The shortage of semiconductors and other components is impacting the entire industry. Despite an imminent risk of production disruptions Scania, as one of the few European manufacturers, has managed to maintain a high production rate without any stoppages due to shortage of components in the first quarter. This is thanks to intense and successful cross-functional efforts in close collaboration with our suppliers. In the European system the daily production pace for trucks is slightly reduced during a few days in the second quarter, as a temporary measure to handle the shortage of semiconductors.

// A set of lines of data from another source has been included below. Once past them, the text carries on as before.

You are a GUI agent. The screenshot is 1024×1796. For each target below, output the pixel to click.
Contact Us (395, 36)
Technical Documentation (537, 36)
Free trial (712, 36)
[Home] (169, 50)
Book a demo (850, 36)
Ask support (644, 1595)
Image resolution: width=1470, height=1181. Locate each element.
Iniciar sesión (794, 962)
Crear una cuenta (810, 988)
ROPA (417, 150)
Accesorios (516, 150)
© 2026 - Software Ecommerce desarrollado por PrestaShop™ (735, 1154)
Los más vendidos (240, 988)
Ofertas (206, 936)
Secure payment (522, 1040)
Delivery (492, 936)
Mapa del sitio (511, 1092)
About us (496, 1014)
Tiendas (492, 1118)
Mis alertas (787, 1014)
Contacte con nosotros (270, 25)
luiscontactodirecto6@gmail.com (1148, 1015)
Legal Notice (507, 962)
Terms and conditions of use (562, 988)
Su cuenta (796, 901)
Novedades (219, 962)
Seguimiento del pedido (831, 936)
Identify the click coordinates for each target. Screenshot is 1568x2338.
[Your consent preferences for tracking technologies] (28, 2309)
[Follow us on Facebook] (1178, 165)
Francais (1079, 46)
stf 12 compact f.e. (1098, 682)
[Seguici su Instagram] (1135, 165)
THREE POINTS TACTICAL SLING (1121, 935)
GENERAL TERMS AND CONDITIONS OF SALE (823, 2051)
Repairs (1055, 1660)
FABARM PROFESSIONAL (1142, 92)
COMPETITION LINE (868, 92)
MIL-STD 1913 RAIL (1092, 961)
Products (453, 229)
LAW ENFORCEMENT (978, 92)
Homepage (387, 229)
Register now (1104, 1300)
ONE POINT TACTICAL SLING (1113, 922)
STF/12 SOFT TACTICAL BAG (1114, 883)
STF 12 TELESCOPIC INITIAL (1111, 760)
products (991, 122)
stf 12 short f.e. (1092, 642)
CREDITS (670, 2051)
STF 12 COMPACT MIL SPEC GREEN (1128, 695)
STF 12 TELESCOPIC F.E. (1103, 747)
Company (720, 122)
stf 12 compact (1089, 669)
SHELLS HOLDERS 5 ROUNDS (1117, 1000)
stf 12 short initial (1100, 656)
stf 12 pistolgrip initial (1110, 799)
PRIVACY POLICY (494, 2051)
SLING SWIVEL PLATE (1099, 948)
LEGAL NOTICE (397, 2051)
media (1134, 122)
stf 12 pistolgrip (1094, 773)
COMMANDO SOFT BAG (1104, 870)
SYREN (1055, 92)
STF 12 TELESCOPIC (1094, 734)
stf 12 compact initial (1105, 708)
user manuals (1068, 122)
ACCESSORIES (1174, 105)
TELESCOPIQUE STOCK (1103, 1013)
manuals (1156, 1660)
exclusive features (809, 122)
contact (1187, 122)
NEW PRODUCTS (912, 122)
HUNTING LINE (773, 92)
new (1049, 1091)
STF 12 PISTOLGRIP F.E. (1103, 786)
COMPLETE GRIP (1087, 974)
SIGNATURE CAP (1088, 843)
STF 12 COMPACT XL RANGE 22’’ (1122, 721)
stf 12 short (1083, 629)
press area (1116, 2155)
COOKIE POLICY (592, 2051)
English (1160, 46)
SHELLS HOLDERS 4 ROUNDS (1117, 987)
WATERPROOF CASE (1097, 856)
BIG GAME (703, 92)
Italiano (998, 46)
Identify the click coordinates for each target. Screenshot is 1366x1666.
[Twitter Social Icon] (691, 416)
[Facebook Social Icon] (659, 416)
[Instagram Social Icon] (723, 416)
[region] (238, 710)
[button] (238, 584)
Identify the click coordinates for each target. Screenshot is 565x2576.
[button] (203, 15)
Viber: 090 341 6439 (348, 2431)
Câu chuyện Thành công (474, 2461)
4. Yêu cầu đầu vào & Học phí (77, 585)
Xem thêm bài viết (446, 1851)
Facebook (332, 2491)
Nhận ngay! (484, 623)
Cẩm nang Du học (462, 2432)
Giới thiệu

“After last year‘s uncertainty due to the pandemic, the recovery in demand has continued to be strong during this quarter. Our customers‘ capacity utilisation is good and data gathered from connected Scania vehicles show a high level of transport activity, particularly in the long haulage and construction segments. On the bus and coach side, the low level of activity continues, particularly for coaches, while the situation for city buses is slightly better. The investment need that follows the high transport activity of our truck customers has also been seen in the order books during the quarter. Order intake for trucks is strong in essentially all markets, while it is weaker for buses and coaches,” says Levin.
During the quarter, Scania started the construction of its new battery assembly plant in Södertälje. The facility, which will be fully operational by 2023, demonstrates the company‘s determination to take a leading role in heavy vehicle electrification. Operating an on-site battery assembly plant is a prerequisite for large-scale production of electric vehicles. To deliver increasing volumes of electric vehicles is crucial for Scania‘s commitment to fulfil its climate targets.
“As new to the CEO position – but after 25 years in the company – I am looking forward to continuing to drive the shift to sustainable transport with Scania in the lead. The strategy remains and to be able to deliver on the strategy, we accelerate the ongoing transformation of the company,” says Levin.